Here a new system is introduced and its relation with the existing system is given in the question. Find the equivalent Kg, meter, and second from the given values using the given equation. Use the dimension of Joule to find the value of joule. Use the dimensional formula of Joule for the calculation.

Formula Used:
The dimensional formula of Joule $= M{L^2}{T^{ - 2}}$

Complete step by step solution:
$1$ Star Kg$= {10^{23}}Kg$
$1$Star meter $= {10^8}$meter
$1$ Star second = ${10^{ - 23}}$star second
These are unit values of mass, length, and time in the star system. The equivalent mass, length, and time in our existing system can be obtained from these values.
$1Kg = \dfrac{1}{{{{10}^{23}}}}$Star Kg ($\because \;$ $1$ star Kg$= {10^{23}}Kg$)
$1Kg = {10^{ - 23}}$Star Kg
$1$ Meter $= \dfrac{1}{{{{10}^8}}}$star meter ($\because \;$ $1$ star meter $= {10^8}$meter)
$1$ Meter $= {10^{ - 8}}$ star meter
$1$ Second = $\dfrac{1}{{{{10}^{23}}}}$star second ($\because \;$ $1$ star second = ${10^{ - 23}}$star second)
$1$ Second = ${10^{ - 23}}$star second
We need to calculate $1$ Joule in the star system.
To find the star Joules corresponding to $1$ Joule, we need to use the dimensional formula of Joule
It is given by $M{L^2}{T^{ - 2}}$
We need to put the values of M, L and T in this formula
M= ${10^{ - 23}}$star Kg
L = ${10^{ - 8}}$ star meter
T = ${10^{ - 23}}$ star second
$M{L^2}{T^{ - 2}}$= $\left( {{{10}^{ - 23}}} \right){\left( {{{10}^{ - 8}}} \right)^2}{\left( {{{10}^{ - 23}}} \right)^{ - 2}}$

$1$ Joule = ${10^7}$ star Joules.

Note: Similar kinds of questions can be asked with different values of mass, length, and time.
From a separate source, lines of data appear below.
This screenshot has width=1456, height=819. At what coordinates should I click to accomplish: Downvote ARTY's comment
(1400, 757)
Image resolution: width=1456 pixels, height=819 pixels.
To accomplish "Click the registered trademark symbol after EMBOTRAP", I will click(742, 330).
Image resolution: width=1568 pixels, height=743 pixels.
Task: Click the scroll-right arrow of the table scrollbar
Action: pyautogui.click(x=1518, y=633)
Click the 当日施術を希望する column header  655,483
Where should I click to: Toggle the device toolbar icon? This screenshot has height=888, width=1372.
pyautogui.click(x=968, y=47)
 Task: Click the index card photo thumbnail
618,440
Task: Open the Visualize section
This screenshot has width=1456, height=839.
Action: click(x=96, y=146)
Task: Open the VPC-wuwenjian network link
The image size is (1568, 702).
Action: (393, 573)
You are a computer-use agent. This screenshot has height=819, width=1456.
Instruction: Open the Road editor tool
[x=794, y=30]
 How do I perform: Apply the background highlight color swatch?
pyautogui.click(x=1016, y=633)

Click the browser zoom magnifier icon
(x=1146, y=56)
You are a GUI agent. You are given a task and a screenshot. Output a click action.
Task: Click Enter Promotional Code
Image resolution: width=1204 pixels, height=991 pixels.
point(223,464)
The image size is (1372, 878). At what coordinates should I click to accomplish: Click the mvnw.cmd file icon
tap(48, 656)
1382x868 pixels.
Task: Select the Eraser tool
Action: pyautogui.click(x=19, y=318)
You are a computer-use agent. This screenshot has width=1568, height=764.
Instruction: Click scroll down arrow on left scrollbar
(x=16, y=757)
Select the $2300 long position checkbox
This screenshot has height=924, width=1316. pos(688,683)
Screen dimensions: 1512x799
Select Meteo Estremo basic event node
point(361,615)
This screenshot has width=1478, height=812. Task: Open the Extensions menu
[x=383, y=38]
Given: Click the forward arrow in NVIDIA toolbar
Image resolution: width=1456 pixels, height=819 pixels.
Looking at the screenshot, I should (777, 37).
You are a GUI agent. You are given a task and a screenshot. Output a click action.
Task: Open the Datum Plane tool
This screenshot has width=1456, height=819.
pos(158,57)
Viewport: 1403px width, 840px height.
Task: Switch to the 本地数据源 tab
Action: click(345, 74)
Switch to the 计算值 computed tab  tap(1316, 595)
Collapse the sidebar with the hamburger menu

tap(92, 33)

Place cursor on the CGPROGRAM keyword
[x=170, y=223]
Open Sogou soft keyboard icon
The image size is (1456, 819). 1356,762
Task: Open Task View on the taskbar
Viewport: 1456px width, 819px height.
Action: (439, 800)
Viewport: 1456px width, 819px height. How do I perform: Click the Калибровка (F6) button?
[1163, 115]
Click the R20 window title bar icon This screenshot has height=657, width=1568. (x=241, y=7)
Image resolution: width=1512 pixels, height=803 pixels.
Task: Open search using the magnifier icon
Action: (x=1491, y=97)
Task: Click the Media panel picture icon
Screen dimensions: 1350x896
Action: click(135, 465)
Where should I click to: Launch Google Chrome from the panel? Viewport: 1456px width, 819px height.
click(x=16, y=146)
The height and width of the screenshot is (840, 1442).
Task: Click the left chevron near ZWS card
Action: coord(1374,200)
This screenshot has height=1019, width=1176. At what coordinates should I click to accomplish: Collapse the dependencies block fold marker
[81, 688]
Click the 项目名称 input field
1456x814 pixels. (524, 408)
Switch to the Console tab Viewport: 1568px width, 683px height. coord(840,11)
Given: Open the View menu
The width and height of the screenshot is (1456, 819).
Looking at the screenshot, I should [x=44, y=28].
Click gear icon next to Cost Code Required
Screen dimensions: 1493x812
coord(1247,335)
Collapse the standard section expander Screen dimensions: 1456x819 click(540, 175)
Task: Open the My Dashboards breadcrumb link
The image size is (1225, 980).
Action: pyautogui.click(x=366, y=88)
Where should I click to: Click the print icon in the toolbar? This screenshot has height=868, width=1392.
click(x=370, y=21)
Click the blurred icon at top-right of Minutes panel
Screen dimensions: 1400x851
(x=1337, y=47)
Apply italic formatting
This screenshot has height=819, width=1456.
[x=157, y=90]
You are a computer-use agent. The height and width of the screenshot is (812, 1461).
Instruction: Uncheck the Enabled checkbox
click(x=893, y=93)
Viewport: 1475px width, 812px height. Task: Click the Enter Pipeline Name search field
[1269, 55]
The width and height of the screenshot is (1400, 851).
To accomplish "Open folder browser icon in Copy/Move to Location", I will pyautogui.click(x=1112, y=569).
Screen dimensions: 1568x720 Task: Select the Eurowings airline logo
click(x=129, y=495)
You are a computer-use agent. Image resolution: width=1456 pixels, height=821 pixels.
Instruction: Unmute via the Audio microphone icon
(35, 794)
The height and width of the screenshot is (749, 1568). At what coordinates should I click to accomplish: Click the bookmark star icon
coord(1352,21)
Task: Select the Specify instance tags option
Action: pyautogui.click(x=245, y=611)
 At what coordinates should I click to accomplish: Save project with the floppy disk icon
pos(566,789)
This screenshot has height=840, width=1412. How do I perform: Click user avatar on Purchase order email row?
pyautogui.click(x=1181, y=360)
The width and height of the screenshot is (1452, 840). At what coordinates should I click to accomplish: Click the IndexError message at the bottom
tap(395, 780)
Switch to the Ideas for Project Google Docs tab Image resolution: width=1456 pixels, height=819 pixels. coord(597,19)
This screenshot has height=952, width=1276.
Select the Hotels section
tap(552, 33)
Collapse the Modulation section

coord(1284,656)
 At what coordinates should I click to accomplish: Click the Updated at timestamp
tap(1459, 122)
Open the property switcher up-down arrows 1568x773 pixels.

Same method can be used to solve such kinds of questions. If you are not familiar with the dimensions of some physical quantity then the units of that physical quantity can be taken to solve the problem. For example in this case, the SI base unit, Joule= $Kg{m^2}{s^{ - 2}}$. We can solve the problem by substituting in these units also.